Tax fraud, a type of federal fraud, is the intentional attempt to avoid paying taxes to the United States government. Generally speaking, this form of fraud typically results in fines and the possibility of imprisonment.
As someone accused of this crime, it's important to be able to differentiate between tax fraud and negligence. Sometimes, what some perceive as you being fraudulent with your taxes is simply an oversight. For instance, if you do your own taxes, you might be unaware of a new law or particular form to file, which could lead to an error.

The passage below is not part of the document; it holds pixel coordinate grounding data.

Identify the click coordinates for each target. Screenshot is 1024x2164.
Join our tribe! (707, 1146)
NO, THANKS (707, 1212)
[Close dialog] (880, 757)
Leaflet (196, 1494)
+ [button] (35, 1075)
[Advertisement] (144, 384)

There are some specific activities the Internal Revenue Service typically tags as fraudulent behavior that is likely intentional. These include:
- Falsifying documents
- Using false Social Security numbers
- Underreporting income intentionally
- Keeping two sets of ledgers
- Overstating exemptions and deductions
- Falsifying business expenses
It's most common for people paid only in cash or the self-employer to make mistakes or to participate in fraud, because there are many cash transactions. It's easy for these individuals to underreport income from cash sales or payments. Some of the jobs found to have the most people committing fraud include doctors, car dealers, restaurant owners, hairdressers and salespeople.
Since income tax reporting is usually done by individuals themselves, the courts do generally punish fraud harshly as a way to prevent and discourage fraud. Some possible penalties include prison time, heavy fines, civil taxes and other penalties. Anyone accused of these crimes needs to understand their rights and how to best defend themselves against the punishments that they could face if convicted of fraud.